> **Required work**
Rewrite everything from the line containing "This screenshot has height=758, width=1344." down to the line containing "Action: point(811,87)", both included, as a numbered list, one line per item, with blank lines skipped.

Rows from a dataset
* * * *

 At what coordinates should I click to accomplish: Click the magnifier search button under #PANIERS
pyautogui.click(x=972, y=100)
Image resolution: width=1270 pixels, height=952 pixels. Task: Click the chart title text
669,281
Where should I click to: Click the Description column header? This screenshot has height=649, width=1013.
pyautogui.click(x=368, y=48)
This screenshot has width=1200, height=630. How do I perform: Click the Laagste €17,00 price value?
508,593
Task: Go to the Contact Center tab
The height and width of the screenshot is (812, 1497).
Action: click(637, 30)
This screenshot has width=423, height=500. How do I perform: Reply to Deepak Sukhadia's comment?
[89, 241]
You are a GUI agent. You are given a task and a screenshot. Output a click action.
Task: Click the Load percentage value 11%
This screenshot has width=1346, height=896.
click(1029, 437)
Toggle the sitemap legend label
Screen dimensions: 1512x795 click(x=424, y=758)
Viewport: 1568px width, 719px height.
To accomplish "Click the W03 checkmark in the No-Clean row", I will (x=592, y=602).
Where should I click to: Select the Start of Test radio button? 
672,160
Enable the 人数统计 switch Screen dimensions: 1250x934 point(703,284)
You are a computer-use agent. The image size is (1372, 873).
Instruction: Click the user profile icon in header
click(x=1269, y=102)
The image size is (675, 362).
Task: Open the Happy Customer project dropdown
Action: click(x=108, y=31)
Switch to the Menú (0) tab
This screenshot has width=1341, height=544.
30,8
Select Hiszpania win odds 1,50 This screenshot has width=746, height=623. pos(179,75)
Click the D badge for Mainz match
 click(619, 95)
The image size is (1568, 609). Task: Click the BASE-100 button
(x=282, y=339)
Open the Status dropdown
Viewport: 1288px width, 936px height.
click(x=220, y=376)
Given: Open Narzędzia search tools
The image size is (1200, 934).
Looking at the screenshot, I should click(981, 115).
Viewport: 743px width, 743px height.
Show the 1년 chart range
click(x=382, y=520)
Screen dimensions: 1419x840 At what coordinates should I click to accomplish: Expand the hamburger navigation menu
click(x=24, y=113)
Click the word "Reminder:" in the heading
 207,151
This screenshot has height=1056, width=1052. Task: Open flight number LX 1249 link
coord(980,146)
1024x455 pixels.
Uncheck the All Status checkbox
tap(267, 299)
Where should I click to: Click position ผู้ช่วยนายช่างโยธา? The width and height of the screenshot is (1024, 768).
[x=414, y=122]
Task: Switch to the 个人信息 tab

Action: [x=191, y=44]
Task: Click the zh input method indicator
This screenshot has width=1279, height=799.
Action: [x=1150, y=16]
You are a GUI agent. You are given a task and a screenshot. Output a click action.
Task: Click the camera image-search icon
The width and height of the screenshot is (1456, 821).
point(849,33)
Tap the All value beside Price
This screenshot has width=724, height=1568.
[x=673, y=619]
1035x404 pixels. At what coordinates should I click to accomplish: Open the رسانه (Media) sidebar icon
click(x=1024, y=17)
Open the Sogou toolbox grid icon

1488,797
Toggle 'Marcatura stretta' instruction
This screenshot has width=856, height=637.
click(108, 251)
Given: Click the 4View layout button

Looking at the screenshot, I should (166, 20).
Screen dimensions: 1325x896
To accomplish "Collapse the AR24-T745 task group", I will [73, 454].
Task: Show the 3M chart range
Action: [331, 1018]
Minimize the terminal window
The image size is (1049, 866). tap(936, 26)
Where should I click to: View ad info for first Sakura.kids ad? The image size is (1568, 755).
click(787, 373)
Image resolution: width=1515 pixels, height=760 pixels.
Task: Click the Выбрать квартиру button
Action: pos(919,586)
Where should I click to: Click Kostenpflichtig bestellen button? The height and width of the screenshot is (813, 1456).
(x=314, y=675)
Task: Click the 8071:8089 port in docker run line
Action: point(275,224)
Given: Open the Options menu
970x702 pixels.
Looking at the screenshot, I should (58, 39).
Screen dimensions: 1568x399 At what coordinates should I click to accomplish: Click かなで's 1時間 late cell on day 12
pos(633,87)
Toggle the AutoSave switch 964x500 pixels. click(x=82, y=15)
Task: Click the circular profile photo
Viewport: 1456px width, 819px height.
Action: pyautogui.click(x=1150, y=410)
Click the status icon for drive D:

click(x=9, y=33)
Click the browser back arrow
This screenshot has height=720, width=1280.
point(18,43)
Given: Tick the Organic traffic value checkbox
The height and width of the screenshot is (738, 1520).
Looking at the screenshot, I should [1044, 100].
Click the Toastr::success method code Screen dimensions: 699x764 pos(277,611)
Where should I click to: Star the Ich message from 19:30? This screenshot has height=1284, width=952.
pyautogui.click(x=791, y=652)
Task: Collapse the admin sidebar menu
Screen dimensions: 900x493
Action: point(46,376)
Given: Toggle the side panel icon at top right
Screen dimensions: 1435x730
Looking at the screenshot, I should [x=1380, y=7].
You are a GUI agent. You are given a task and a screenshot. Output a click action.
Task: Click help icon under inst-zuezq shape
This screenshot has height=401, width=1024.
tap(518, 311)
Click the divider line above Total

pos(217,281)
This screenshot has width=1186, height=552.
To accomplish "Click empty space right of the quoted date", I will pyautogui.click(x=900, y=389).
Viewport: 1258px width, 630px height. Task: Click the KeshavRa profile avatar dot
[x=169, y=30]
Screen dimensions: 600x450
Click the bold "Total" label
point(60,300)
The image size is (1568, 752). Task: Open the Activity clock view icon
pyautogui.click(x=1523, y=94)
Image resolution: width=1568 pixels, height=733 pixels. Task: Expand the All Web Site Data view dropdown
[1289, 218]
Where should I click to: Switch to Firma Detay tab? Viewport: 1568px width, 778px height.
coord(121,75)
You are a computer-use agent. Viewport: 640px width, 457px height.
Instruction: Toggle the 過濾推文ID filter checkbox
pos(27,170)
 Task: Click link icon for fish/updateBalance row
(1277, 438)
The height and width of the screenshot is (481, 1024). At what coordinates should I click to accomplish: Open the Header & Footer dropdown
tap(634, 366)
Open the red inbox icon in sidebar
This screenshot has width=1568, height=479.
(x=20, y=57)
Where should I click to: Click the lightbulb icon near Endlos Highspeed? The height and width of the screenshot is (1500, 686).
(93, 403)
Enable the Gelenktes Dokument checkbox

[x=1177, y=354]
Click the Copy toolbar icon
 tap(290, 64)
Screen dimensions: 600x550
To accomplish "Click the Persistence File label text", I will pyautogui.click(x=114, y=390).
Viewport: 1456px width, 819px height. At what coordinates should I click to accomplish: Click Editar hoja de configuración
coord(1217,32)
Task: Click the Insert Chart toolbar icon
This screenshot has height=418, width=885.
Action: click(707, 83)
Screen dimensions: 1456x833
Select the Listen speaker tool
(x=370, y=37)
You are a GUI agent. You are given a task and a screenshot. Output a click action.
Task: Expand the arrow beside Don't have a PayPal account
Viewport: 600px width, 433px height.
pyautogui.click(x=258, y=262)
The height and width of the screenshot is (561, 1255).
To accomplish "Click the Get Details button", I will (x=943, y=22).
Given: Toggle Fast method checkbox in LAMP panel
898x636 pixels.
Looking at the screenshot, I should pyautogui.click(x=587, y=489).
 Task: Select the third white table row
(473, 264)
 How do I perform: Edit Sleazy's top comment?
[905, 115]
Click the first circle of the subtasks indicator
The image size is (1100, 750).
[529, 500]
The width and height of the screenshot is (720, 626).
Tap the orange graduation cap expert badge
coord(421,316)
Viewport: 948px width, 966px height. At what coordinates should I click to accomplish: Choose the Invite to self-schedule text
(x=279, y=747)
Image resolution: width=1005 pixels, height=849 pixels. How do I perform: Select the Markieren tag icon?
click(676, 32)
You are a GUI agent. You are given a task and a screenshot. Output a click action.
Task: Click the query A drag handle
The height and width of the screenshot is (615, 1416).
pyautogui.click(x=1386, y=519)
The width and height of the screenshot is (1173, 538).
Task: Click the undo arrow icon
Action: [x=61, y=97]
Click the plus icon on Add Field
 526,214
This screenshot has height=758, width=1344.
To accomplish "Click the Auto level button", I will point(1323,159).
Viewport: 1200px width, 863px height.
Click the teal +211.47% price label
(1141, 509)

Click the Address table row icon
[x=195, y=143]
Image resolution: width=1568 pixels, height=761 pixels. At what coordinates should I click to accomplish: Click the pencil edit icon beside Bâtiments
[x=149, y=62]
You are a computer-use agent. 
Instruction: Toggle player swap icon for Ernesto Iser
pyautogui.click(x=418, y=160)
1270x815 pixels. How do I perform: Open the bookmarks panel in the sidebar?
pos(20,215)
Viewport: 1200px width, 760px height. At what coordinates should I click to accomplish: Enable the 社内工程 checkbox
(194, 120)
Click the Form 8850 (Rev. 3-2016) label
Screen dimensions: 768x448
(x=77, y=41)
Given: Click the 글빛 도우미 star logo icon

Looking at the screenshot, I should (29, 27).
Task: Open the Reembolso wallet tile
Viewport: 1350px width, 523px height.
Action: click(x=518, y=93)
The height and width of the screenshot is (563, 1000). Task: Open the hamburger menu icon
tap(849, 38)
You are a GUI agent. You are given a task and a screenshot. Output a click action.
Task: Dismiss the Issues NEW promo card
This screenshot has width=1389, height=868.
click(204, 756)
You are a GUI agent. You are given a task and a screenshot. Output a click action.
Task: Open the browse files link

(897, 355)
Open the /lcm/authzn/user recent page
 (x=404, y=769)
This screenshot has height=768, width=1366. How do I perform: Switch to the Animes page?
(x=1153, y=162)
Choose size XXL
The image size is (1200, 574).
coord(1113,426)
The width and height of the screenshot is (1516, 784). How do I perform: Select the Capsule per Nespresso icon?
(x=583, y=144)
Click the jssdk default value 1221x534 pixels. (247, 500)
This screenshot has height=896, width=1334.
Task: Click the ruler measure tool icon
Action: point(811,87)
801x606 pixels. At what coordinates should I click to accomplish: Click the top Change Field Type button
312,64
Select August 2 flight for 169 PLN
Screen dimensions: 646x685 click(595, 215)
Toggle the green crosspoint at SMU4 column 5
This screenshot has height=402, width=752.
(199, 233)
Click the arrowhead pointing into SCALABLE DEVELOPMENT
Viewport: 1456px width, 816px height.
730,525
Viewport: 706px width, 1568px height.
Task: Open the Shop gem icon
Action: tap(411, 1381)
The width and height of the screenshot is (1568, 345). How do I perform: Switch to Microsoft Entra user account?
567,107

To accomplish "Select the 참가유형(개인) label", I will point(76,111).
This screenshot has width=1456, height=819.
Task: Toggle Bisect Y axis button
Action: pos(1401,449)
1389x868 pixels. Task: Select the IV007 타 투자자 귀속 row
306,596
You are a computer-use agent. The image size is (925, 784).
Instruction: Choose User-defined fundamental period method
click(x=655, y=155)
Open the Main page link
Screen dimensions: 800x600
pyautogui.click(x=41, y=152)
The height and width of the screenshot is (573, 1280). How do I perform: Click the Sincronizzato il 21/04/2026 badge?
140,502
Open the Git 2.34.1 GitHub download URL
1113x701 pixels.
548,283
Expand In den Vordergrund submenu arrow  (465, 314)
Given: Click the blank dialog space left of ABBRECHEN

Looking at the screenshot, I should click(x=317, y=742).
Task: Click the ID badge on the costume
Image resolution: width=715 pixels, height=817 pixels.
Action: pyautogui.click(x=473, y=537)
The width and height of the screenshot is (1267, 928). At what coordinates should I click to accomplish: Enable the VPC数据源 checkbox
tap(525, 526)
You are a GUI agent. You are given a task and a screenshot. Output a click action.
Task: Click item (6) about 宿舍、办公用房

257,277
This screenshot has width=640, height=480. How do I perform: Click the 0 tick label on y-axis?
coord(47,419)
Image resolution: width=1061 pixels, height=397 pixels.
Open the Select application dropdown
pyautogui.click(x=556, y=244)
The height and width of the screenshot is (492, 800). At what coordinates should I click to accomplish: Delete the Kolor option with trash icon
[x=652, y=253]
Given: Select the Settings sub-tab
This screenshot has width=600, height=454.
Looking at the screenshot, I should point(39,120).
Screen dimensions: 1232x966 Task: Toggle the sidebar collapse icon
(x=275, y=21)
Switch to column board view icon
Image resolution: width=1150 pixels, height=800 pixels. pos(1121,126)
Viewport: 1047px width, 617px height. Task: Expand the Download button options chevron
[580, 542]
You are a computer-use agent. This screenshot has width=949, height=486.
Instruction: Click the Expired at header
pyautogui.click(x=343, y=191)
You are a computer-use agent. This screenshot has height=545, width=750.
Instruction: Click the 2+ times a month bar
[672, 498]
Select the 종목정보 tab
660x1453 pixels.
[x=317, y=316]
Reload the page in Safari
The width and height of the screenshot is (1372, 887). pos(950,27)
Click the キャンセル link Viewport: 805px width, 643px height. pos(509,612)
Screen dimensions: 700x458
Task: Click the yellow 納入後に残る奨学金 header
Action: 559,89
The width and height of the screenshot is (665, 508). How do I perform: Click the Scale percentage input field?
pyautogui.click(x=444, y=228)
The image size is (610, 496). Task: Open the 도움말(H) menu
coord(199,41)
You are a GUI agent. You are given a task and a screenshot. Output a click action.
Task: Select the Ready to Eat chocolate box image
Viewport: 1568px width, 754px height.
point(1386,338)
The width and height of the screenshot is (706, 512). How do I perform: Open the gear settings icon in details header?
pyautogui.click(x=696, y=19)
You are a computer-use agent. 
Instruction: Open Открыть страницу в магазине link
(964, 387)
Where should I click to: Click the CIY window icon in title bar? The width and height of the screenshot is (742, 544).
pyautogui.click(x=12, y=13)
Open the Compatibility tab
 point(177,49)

* * * *

> **Completed exercise**
1. This screenshot has height=758, width=1344.
2. To accomplish "Click the Auto level button", I will point(1323,159).
3. Viewport: 1200px width, 863px height.
4. Click the teal +211.47% price label
5. (1141, 509)
6. Click the Address table row icon
7. [x=195, y=143]
8. Image resolution: width=1568 pixels, height=761 pixels. At what coordinates should I click to accomplish: Click the pencil edit icon beside Bâtiments
9. [x=149, y=62]
10. You are a computer-use agent. 
11. Instruction: Toggle player swap icon for Ernesto Iser
12. pyautogui.click(x=418, y=160)
13. 1270x815 pixels. How do I perform: Open the bookmarks panel in the sidebar?
14. pos(20,215)
15. Viewport: 1200px width, 760px height. At what coordinates should I click to accomplish: Enable the 社内工程 checkbox
16. (194, 120)
17. Click the Form 8850 (Rev. 3-2016) label
18. Screen dimensions: 768x448
19. (x=77, y=41)
20. Given: Click the 글빛 도우미 star logo icon
21. Looking at the screenshot, I should (29, 27).
22. Task: Open the Reembolso wallet tile
23. Viewport: 1350px width, 523px height.
24. Action: click(x=518, y=93)
25. The height and width of the screenshot is (563, 1000). Task: Open the hamburger menu icon
26. tap(849, 38)
27. You are a GUI agent. You are given a task and a screenshot. Output a click action.
28. Task: Dismiss the Issues NEW promo card
29. This screenshot has width=1389, height=868.
30. click(204, 756)
31. You are a GUI agent. You are given a task and a screenshot. Output a click action.
32. Task: Open the browse files link
33. (897, 355)
34. Open the /lcm/authzn/user recent page
35.  (x=404, y=769)
36. This screenshot has height=768, width=1366. How do I perform: Switch to the Animes page?
37. (x=1153, y=162)
38. Choose size XXL
39. The image size is (1200, 574).
40. coord(1113,426)
41. The width and height of the screenshot is (1516, 784). How do I perform: Select the Capsule per Nespresso icon?
42. (x=583, y=144)
43. Click the jssdk default value 1221x534 pixels. (247, 500)
44. This screenshot has height=896, width=1334.
45. Task: Click the ruler measure tool icon
46. Action: point(811,87)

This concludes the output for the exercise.